» Provided passage
■ ■ ■

This course examines various theological negotiations of the complex interaction between Christian theology and the diversity of human life and activity subsumed under the tricky term "culture". Students analyze various theological approaches to this interaction, drawing the ethical implications of each and developing this implications into a strategy for cultural engagement in their own culture. This involves both careful biblical-ethical thinking and sensitive cultural study.
The mission of the people of God necessarily carries the Gospel of Jesus Christ into different cultural contexts. Yet the interactions between this Gospel and the diverse cultural contexts which it penetrates are far from uniform. This process which began in Acts continues today, with Christians living in contexts which offer varying iterations of these interactions. Christians seeking to concretely live out their faith in the complex 21st-century world need to understand the ways in which the Gospel variously supports, integrates with, questions, challenges, or opposes elements of their own culture - including their own "Christian" inculturation which has produced their faith itself. This course develops this tricky questioning, teaching students to read their own cultural context with careful theologically formed eyes, leading to a conscious double orientation to their faith and their culture.
A major obstacle to missional living (whether in one's own culture or in a foreign culture) is a lack of awareness of how the Gospel sets us apart from our own cultural contexts, changes us, and prepares us for a missional life within those contexts. In theological terms, this distance which separates us from our own context is studied as a component of sanctification, which implies being "set apart" for holy service. Only a robust awareness of how the Gospel relates to (whether by addressing, supporting, challenging, or overturning) culture can address this problem, forming Christians to follow the Holy Spirit in living the new life in Christ in diverse cultural settings.
An important element of this course examines theology/culture interactions through a biblical lens. Case studies from Old and New Testament examines how the prophets and apostles analyzed, diagnosed, and responded to cultural practices and artefacts of their own day as a precursor to thinking through what such analysis might mean today. Special attention is given to ethical reasoning and how we think through cultural issues today.

■ ■ ■

» Work instructions
1. From the course description, reproduce the portion starting at "An important element" and ending at "cultural issues today.", swapping "lens" for "perspective".
2. Extend the course description past its final sentence.

» Available data
■ ■ ■

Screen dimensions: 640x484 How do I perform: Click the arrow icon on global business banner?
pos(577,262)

■ ■ ■

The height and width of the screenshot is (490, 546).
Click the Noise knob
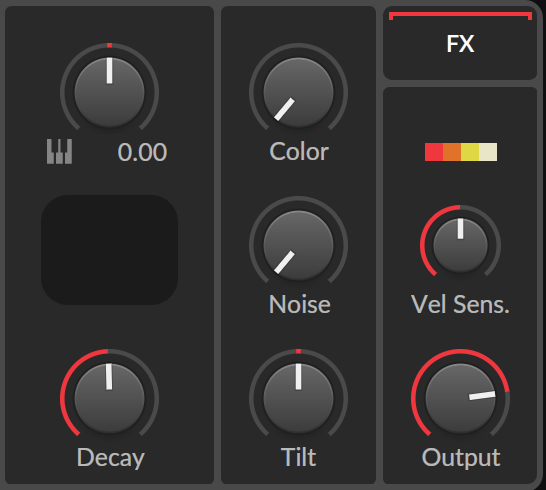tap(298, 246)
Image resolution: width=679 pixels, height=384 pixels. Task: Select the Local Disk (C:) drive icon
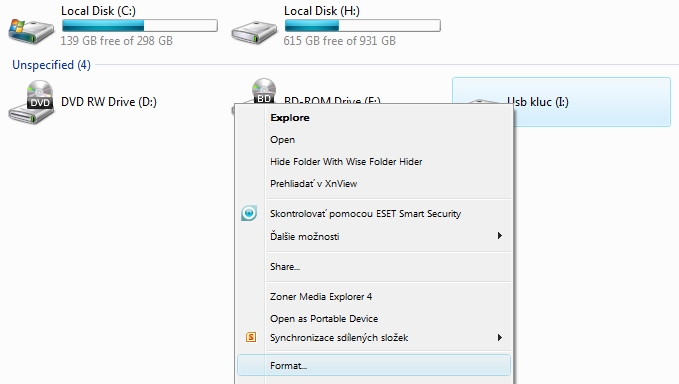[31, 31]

■ ■ ■

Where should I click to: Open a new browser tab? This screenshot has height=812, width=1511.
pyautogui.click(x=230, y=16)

■ ■ ■

» Answers per task
1.
An important element of this course examines theology/culture interactions through a biblical perspective. Case studies from Old and New Testament examines how the prophets and apostles analyzed, diagnosed, and responded to cultural practices and artefacts of their own day as a precursor to thinking through what such analysis might mean today. Special attention is given to ethical reasoning and how we think through cultural issues today.

2.
A tricky aspect of mission involves concretely distinguishing the ways in which the Christian life as driven by the Holy Spirit does or should render Christian behavior different from the believer's original culture (or the culture which defines their missional field). This separation (implied in sanctification) is a theological precursor to missional sending. This class develops a nuanced approach to this discernment by analyzing various iterations of this tricky tension both in scripture and contemporary society.
Theological-cultural analysis aims to develop students' capacity to sensitively engage their lived context with an awareness of both the cultural implications of their theology and the theological implications of their culture. This class aims to develop acute awareness of theological dimensions of one's own culture and facilitate robust lived embodiment of the Gospel in a student's given context.
As this class aims to develop and hone theological awareness and analysis of cultural practices and artifacts, it accomplishes its goal most effectively by examining a broad array of such elements from multiple cultures.
Students demonstrate nuanced aptitude for bringing biblical theological knowledge to bear on cultural elements in their daily lives.
Students gain experience in theological cultural hermeneutics through a project of discerning the theological implications of an experience from their own lives.